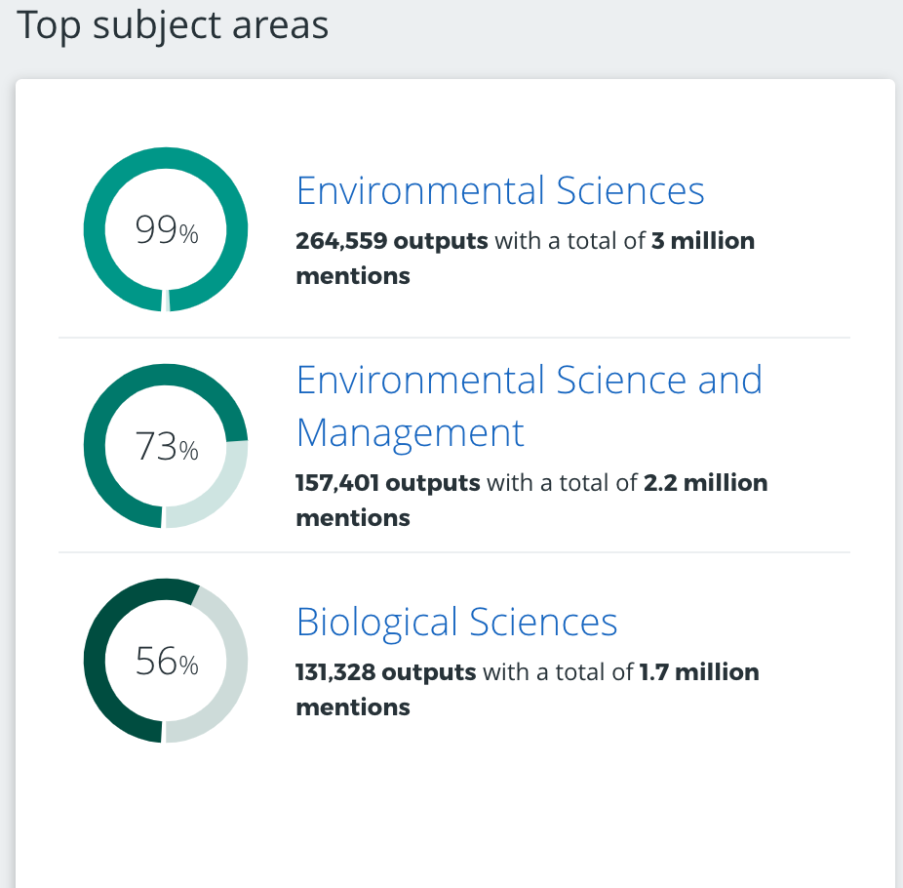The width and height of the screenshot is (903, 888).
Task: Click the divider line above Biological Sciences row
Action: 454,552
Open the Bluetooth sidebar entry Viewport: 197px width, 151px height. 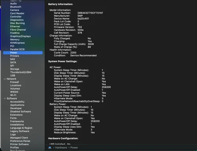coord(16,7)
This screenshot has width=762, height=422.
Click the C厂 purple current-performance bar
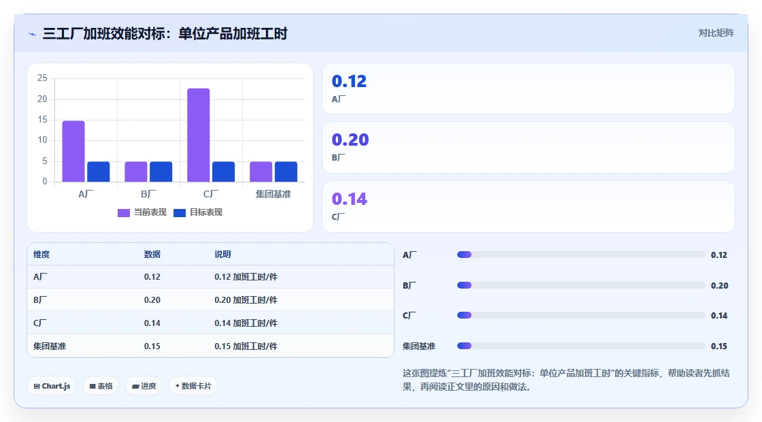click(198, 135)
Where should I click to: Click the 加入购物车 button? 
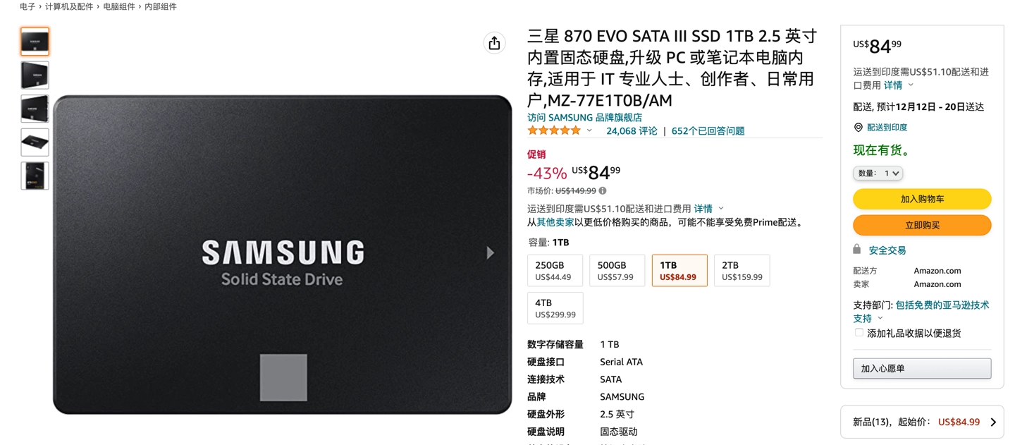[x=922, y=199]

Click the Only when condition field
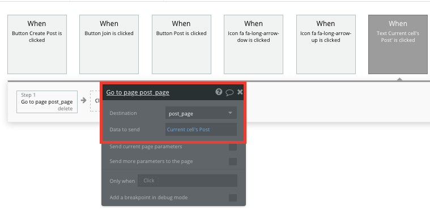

#### REQUEST
Quote everything from the line containing "Where should I" down to the end of the listing, both ends included, and leave the pictures out.

#### RESULT BELOW
Where should I click to: Click the 加入购物车 button? 
[x=922, y=199]

Click the Only when condition field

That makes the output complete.